* What the task asks *
Output all the entries below. Each must match exactly.

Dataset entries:
⟨

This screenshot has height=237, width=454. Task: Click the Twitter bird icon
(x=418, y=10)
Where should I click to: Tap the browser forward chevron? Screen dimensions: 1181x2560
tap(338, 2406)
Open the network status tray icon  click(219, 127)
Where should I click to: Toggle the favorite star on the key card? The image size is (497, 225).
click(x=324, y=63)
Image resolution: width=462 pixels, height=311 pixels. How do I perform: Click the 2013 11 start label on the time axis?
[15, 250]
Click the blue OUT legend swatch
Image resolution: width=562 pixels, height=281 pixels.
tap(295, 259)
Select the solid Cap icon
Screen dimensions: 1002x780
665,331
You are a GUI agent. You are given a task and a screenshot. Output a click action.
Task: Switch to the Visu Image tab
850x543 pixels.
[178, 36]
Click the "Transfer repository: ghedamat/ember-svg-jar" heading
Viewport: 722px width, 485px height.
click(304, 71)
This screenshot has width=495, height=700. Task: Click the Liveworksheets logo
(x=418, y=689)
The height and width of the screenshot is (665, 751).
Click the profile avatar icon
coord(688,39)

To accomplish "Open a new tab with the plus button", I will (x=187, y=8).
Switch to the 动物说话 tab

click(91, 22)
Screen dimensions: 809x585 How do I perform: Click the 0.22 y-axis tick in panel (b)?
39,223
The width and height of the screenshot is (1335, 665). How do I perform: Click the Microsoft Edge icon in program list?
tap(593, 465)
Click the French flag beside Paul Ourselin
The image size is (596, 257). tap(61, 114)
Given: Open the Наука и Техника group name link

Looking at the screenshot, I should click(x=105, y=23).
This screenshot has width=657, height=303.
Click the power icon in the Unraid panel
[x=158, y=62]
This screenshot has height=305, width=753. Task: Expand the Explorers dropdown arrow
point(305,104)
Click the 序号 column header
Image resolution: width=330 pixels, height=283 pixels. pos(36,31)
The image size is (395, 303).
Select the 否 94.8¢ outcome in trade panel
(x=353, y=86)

⟩

* Solution to this task *
This screenshot has height=237, width=454. Task: Click the Twitter bird icon
(x=418, y=10)
Where should I click to: Tap the browser forward chevron? Screen dimensions: 1181x2560
tap(338, 2406)
Open the network status tray icon  click(219, 127)
Where should I click to: Toggle the favorite star on the key card? The image size is (497, 225).
click(x=324, y=63)
Image resolution: width=462 pixels, height=311 pixels. How do I perform: Click the 2013 11 start label on the time axis?
[15, 250]
Click the blue OUT legend swatch
Image resolution: width=562 pixels, height=281 pixels.
tap(295, 259)
Select the solid Cap icon
Screen dimensions: 1002x780
665,331
You are a GUI agent. You are given a task and a screenshot. Output a click action.
Task: Switch to the Visu Image tab
850x543 pixels.
[178, 36]
Click the "Transfer repository: ghedamat/ember-svg-jar" heading
Viewport: 722px width, 485px height.
click(304, 71)
This screenshot has width=495, height=700. Task: Click the Liveworksheets logo
(x=418, y=689)
The height and width of the screenshot is (665, 751).
Click the profile avatar icon
coord(688,39)

To accomplish "Open a new tab with the plus button", I will (x=187, y=8).
Switch to the 动物说话 tab

click(91, 22)
Screen dimensions: 809x585 How do I perform: Click the 0.22 y-axis tick in panel (b)?
39,223
The width and height of the screenshot is (1335, 665). How do I perform: Click the Microsoft Edge icon in program list?
tap(593, 465)
Click the French flag beside Paul Ourselin
The image size is (596, 257). tap(61, 114)
Given: Open the Наука и Техника group name link

Looking at the screenshot, I should click(x=105, y=23).
This screenshot has width=657, height=303.
Click the power icon in the Unraid panel
[x=158, y=62]
This screenshot has height=305, width=753. Task: Expand the Explorers dropdown arrow
point(305,104)
Click the 序号 column header
Image resolution: width=330 pixels, height=283 pixels. pos(36,31)
The image size is (395, 303).
Select the 否 94.8¢ outcome in trade panel
(x=353, y=86)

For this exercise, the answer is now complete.